Ref url:- http://www.bangkokpost.com/news/local/9870...ntinue-into-feb

THE BIG FREEZE

Cold spell expected to continue into Feb

A cold spell which blew in from China last weekend will grip all regions until next month, but the weather will gradually become warmer by the end of the week.

Somchai Baimuang, director of the Meteorological Department's weather forecast bureau, said temperatures in all regions have plunged in recent days due to a high pressure system from China which has extended its ridge over Thailand.

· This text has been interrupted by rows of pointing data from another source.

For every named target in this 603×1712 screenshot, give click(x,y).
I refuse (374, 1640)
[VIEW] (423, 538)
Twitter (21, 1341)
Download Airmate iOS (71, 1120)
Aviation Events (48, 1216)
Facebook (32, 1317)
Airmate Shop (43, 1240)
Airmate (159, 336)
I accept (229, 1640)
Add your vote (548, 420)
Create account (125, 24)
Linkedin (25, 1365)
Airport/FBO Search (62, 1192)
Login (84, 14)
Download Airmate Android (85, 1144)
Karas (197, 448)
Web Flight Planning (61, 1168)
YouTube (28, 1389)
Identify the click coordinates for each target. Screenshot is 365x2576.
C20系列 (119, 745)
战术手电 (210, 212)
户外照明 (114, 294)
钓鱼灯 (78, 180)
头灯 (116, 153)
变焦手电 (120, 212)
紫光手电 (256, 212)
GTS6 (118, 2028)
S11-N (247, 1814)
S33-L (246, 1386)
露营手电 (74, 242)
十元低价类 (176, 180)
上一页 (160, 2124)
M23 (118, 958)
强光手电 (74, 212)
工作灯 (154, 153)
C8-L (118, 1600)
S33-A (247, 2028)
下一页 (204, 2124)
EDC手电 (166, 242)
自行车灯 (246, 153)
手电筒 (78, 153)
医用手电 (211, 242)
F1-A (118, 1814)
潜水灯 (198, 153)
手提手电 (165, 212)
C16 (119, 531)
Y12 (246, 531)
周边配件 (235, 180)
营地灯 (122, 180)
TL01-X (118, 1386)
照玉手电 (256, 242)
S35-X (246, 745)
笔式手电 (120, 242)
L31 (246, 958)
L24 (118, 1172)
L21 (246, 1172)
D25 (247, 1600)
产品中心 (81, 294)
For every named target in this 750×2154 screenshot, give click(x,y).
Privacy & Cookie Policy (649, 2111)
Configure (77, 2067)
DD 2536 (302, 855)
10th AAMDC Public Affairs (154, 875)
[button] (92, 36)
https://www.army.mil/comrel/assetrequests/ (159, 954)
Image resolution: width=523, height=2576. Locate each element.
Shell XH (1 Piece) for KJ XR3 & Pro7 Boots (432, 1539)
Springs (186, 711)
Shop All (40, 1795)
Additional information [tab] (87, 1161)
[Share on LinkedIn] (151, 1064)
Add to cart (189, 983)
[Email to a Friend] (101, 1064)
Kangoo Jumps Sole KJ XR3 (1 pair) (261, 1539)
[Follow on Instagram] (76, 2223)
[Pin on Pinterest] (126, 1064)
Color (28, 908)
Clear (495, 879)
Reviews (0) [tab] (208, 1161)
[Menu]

The cold weather will last until next month, but temperatures will rise one or two degrees Celsius starting from this weekend, he said.

The average temperature in many areas would be 20 degrees Celsius.

In Bangkok, the lowest temperature was measured at 14.7 degrees Celsius at Don Mueang airport on Jan 11. It was the lowest temperature recorded in the capital in 10 years.

Bangkok experienced its lowest temperature of 9.9 degrees Celsius in 1955.

Temperatures in several provinces plunged to record lows.

In northeastern Nakhon Phanom province, the lowest temperature was measured at 4.2 degrees Celsius on Jan 11, beating the previous record low of 4.5 degrees on Jan 30, 1983.

In central Pathum Thani province, the lowest temperature was 14.5 degrees on Jan 12, lower than the lowest record of 15.6 on Jan 3, 1999.

In southern Krabi, the lowest temperature was measured at 15.3 degrees on Jan 11 against the previous record of 17.9 degrees on Jan 8, 1994.

Chilly weather has so far caused damage to at least 150,000 rai of paddy fields in Phitsanulok province.

Kasem Phetkor, a farmer in tambon Wang Pikul of Wang Thong district, said about 100 rai of his rice field was damaged as humidity from heavy dew had caused an outbreak of the ragged stunt virus that disrupts rice growth.

A survey found about 20,000 rai of paddy fields in tambon Wang Pikul alone had been damaged by the cold weather.

In the entire province, at least 150,000 rai of paddy had been damaged.

Local agricultural officials yesterday warned farmers to take extra care of their fields as low temperatures would cause the spread of rice diseases.

If the cold spell dragged on, rice productivity in Phitsanulok province was expected to be reduced by 30-40%.

Unquote

It,s very cold by Thai standards here in Udonthani, feels colder than before, but the wife says it,s the same.